Creating Water Body Maps for the Pacaya Samiria, the Everglades, and the US Gulf Coast using NASA UAVSAR Imaging Radar Data

Wetland areas are important ecosystems that are biologically diverse, have profound impacts on the global carbon cycle, and provide ecosystem services such as floodwater management. These important ecosystems are at risk due to changes in climate. Advanced remote sensing imaging techniques provide sources for greater mapping capability of these wetlands. The objective of this research is to develop a technique for mapping wetland-dominated regions, including areas of open water and inundated vegetation. This study focuses on the detection of surface water by using datasets from NASA's Uninhabited Aerial Vehicle Synthetic Aperture Radar (UAVSAR) and software tools such as ASF's Map Ready, PolSAR Pro, and ENVI. Within wetlands regions, the delineation of open water and inundated vegetation is accomplished using the Freeman and VanZyl polarization decomposition models, through application of PolSAR Pro. The Freeman and VanZyl decomposition models decompose the polarimetric radar scattering measured by UAVSAR into three different scattering components (double-bounce, single, and volume) which are related to different land cover classes and their inundation state.
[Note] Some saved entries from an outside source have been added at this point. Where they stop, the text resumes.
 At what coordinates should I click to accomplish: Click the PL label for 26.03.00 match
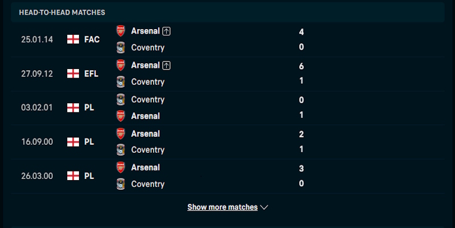click(89, 176)
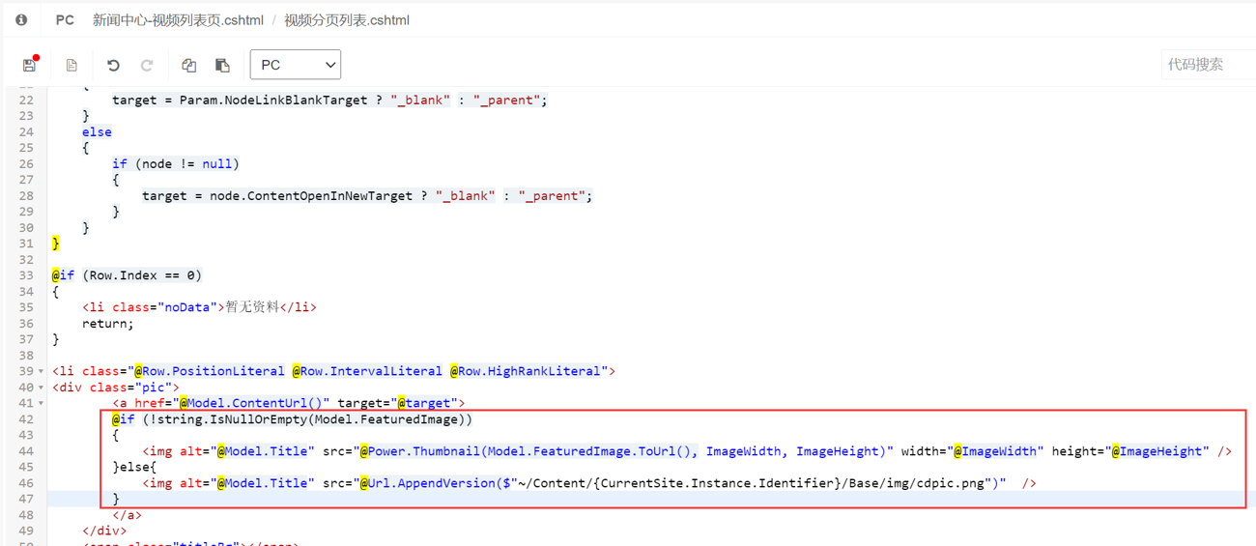Select the 视频分页列表.cshtml breadcrumb item
Screen dimensions: 1256x546
pyautogui.click(x=347, y=19)
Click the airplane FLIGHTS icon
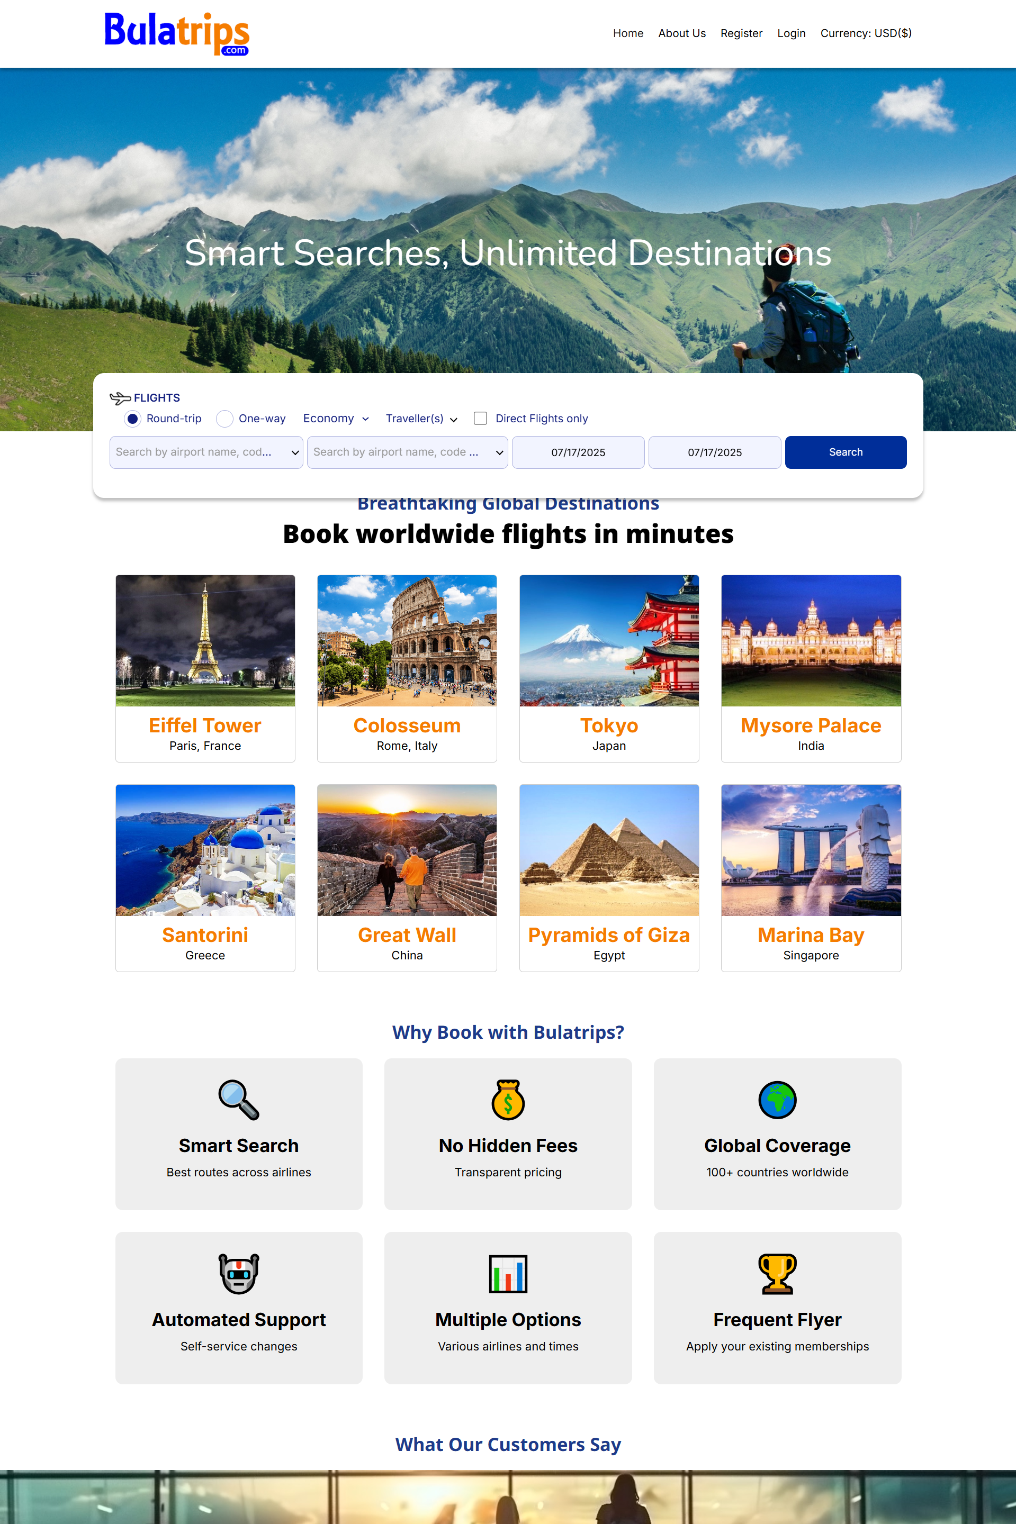Image resolution: width=1016 pixels, height=1524 pixels. [x=120, y=398]
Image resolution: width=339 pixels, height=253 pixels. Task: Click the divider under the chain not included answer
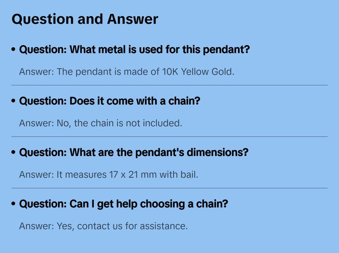[170, 137]
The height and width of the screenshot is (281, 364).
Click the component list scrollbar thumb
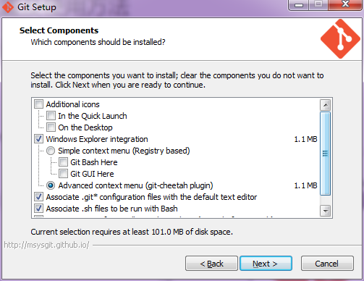point(326,154)
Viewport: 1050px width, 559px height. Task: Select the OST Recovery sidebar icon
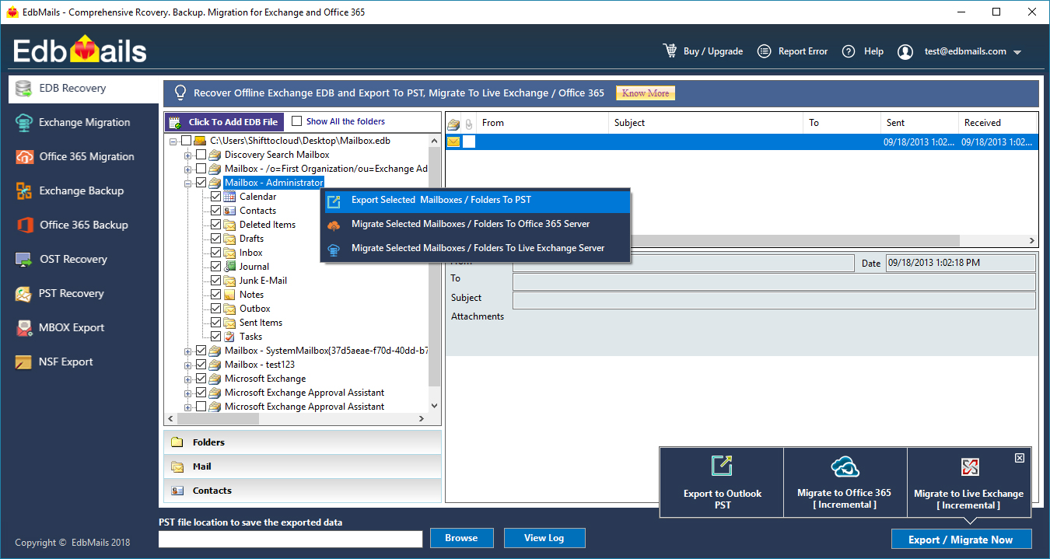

Test areas and regions of interest were selected in the Everglades, the Pacaya Samiria, and the Gulf Coast (Mississippi Delta) using the decomposition models as a basis. Different polarization bands (HH, HV, and VV) and band ratios (HH-HV, HH-VV) were also used to determine different areas of land cover using ENVI. Water body maps were developed based on the threshold values selected using backscatter histograms of the areas and then compared to unsupervised and supervised methods of land classification.